The vote was unanimous for the permanent fixture to be placed on the walking bridge and later moved to the Teaberry Bridge following its completion.
It is forecasted to be up and running within the next two months.
Little then gave the tax report for 2019, which showed that the percentage is up to nearly 80 percent for collections.
This percentage showed that the numbers have improved in comparison to years past.
Town Mayor Mack Powers led the discussion of providing a sheriff’s quarters for deputies on duty to use while they are patrolling at night for them to park their car and rest, use the restroom or make a cup of coffee.
The fire department has been receptive to working with the sheriff’s department and is planning to put a keypad on their door to allow them access to the facilities.
Powers feels it would be a win-win situation for the sheriff’s department and fire department to work together and for the town’s endorsement of this idea. He asked for the board’s approval to speak with the sheriff to see if they would be interested in working with the fire department.
“I think it’s a fantastic idea,” alderwoman Cheyenne Blevins said.
All members of the board voted in favor of moving forward with the mayor’s proposal.
Other topics of discussion addressed by Powers were the Due South Classic Fishing Tournament and how the bridge replacement project will impact traffic on A Street.
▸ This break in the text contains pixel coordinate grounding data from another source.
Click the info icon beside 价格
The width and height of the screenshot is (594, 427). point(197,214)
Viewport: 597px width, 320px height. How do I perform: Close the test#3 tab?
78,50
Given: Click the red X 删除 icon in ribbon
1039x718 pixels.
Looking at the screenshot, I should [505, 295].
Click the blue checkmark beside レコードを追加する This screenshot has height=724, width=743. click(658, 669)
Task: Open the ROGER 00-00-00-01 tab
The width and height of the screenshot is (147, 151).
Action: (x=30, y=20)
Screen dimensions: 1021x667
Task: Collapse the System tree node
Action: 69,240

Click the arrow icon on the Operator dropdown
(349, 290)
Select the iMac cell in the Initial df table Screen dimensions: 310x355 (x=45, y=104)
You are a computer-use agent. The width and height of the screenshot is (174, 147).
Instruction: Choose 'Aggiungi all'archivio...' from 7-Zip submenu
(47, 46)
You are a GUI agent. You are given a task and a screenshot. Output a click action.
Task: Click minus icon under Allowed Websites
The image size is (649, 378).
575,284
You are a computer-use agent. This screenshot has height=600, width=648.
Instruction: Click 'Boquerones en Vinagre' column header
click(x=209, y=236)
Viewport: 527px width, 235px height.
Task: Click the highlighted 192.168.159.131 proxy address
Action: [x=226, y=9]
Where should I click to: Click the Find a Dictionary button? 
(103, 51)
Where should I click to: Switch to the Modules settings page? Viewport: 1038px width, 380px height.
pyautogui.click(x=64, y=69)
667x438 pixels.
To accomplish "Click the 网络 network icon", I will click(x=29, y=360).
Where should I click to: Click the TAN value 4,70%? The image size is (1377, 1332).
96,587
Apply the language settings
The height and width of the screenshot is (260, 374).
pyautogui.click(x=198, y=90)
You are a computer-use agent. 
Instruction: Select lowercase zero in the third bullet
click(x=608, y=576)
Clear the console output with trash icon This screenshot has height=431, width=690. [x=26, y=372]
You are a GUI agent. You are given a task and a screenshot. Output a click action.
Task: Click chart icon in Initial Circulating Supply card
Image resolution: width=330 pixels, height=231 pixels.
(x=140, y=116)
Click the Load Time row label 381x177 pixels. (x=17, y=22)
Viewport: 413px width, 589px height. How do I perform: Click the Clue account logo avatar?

The Third Annual Due South Classic Fly Fishing Tournament will be held on March 4. The event will be hosted by Greater Lansing Area Development.
An estimated 30 spots will be open for competition this year, and fishing will tea place in Big Horse Creek and Helton Creek.
The event will bring recognition to the town and its trout fishing opportunities. Money or donated items will get different groups and organizations recognition on a video that is aired on TV after the event.
Since GLAD will be a sponsor, there would be no charge for the name of the organization to be listed in the video.
GLAD agreed to discuss working out a way to have not only their organization recognized for their service as sponsors, but also the Town of Lansing for providing the park and barn, in their next meeting on Jan. 23.
The meeting concluded with a further discussion about how the construction of the bridge will affect traffic on A Street.
The town plans to find out by their next meeting how much it will cost to borrow a concrete barrier to barricade the portion of the road and decide where it will be placed.
The next meeting for the Lansing Aldermen will be held at Town Hall on Feb. 11.